As "State of Denial" reveals in accounts so embarrassing you want to look away, key military brass in the Pentagon and on the ground in Iraq who knew things were going badly would not, when given the opportunity, stand up to Defense Secretary Donald Rumsfeld. Worse still, they wouldn't even stand up for their own opinions. Finding themselves face to face with President Bush, senior officers put their careers first and kept up the pretense that the war was going well, just as their predecessors had done 40 years ago.

Former White House chief of staff Andrew Card "put it on the generals -- Myers and Pace in the Pentagon, Abizaid and Casey in Iraq," Woodward wrote. "If they had come forward and said to the president 'It's not worth it' or 'The mission can't be accomplished,' Card was certain the president would have said, 'I'm not going to ask another kid to sacrifice for it,' " wrote Woodward.

Another then-and-now likeness: In his book, Powell condemned the way political leaders generated the manpower for the Vietnam War. He referred to the draft and the way some Americans were able to escape service through deferments or by wangling slots in reserve or National Guard units. How much has really changed?

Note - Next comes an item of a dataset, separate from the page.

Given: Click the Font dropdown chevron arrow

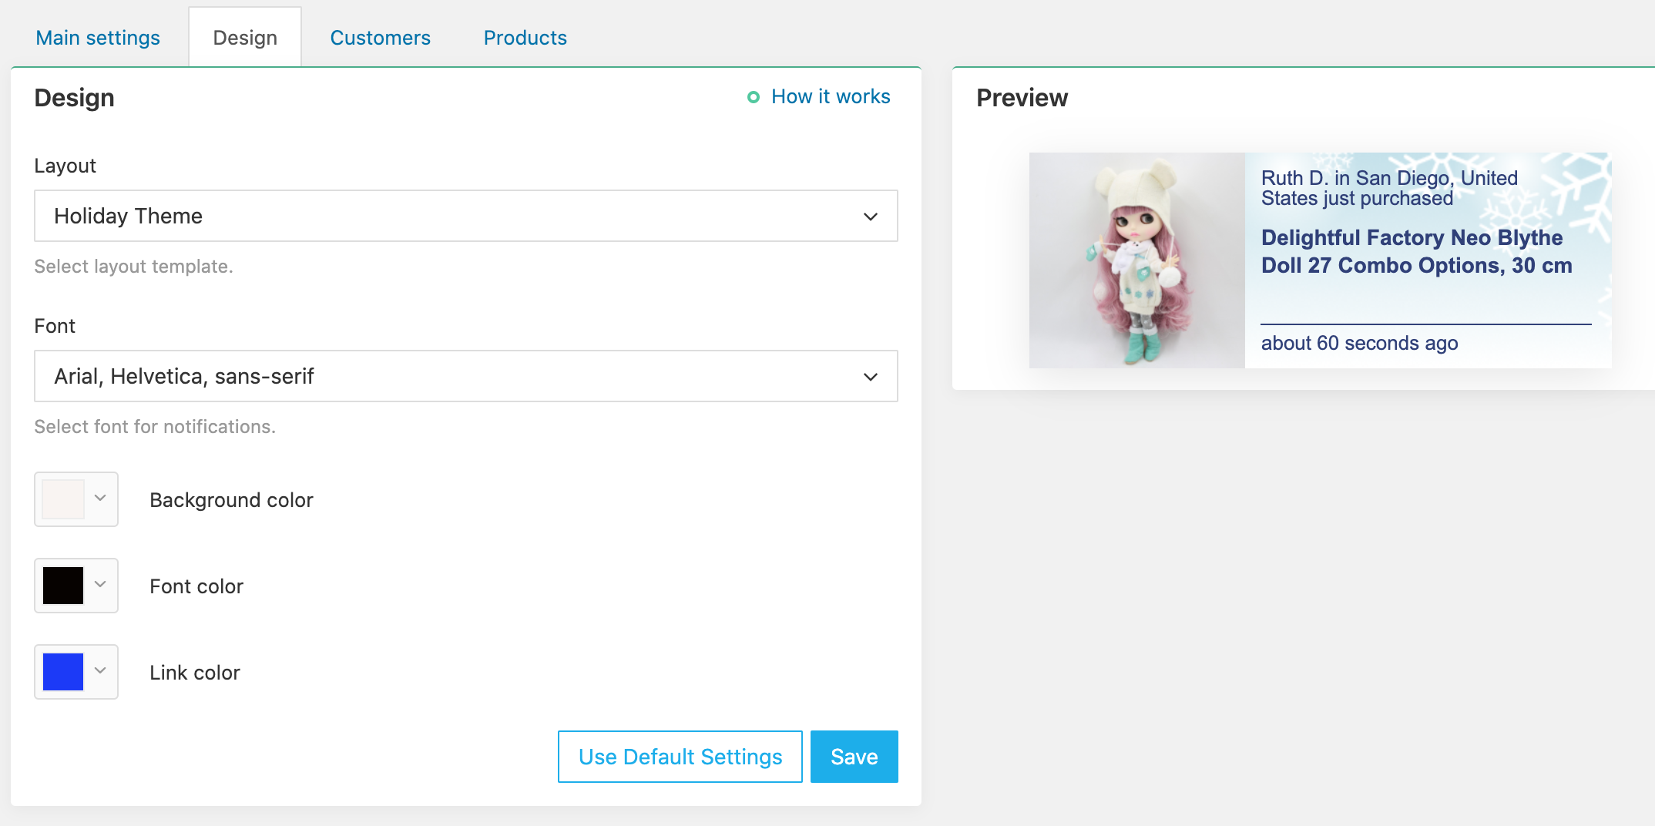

Today's war, though fought without a draft, still allows the healthy sons and daughters of Washington's powerful to stay home and leave the fighting to others. Ivy League enrollment hasn't taken a hit since the 2003 invasion of Iraq. So much for the notion that all Americans owe equal allegiance to their country. As was the case with Vietnam, a small fraction of Americans still carry the burden of war in Iraq.

One more resemblance. Powell wrote in his book that he was proud of the way Americans in uniform "answered the call in a war so poorly conceived, conducted and explained by their country's leaders." The same can be said of Iraq, where American heroism and sacrifice are on display every day notwithstanding the poor planning, miscalculations, seat-of-the-pants decision-making and shameless sloganeering coming out of the White House.

There is, however, one aspect of today's war that sets it light-years apart from Vietnam: the abdication of congressional responsibility.

The Republican-led Congress has given President Bush a blank check on the war. With few exceptions, for the past three years GOP House and Senate leaders have shown little interest in learning how the war has been going or what Bush has been doing, as measured by congressional oversight. It's almost inconceivable that the Senate Foreign Relations Committee, as Woodward reported, had to clamor for nearly a year to get Condoleezza Rice to testify about Iraq. That the Senate's premier committee for national foreign policy debates could allow itself to be so humiliated speaks volumes about congressional obeisance to the Bush White House.

Vietnam was debated in Congress after an aroused public helped lawmakers find their voices and courage. Today, Iraq is debated on talk shows, on editorial pages and at rallies -- everywhere but in the halls of the pliant Republican Congress. Unfortunately, this particular difference only underscores the erosion of our honored system of checks and balances.

Meanwhile, in Iraq the improvised explosive devices and the suicide bombers keep taking their toll, and sectarian violence rages on -- even as the campaigning president keeps sugarcoating the situation like mad.